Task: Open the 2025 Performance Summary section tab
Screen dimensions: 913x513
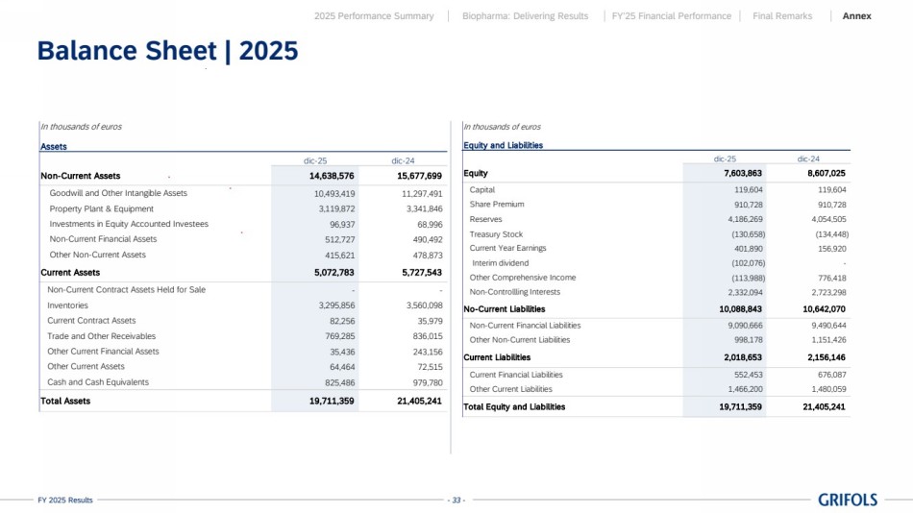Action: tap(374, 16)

--

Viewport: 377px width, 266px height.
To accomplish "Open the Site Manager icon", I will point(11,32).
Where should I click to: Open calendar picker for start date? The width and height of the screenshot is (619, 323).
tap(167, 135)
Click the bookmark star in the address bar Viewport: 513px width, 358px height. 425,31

...

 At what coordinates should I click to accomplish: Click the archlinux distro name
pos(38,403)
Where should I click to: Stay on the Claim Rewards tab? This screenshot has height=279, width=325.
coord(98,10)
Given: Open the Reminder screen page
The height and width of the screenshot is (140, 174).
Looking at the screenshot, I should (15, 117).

● **What the task requires**
Go through the entries above, and wherever a line holds the word "Viewport", copy that line.

● **Output for this exercise**
Viewport: 377px width, 266px height.
Click the bookmark star in the address bar Viewport: 513px width, 358px height. 425,31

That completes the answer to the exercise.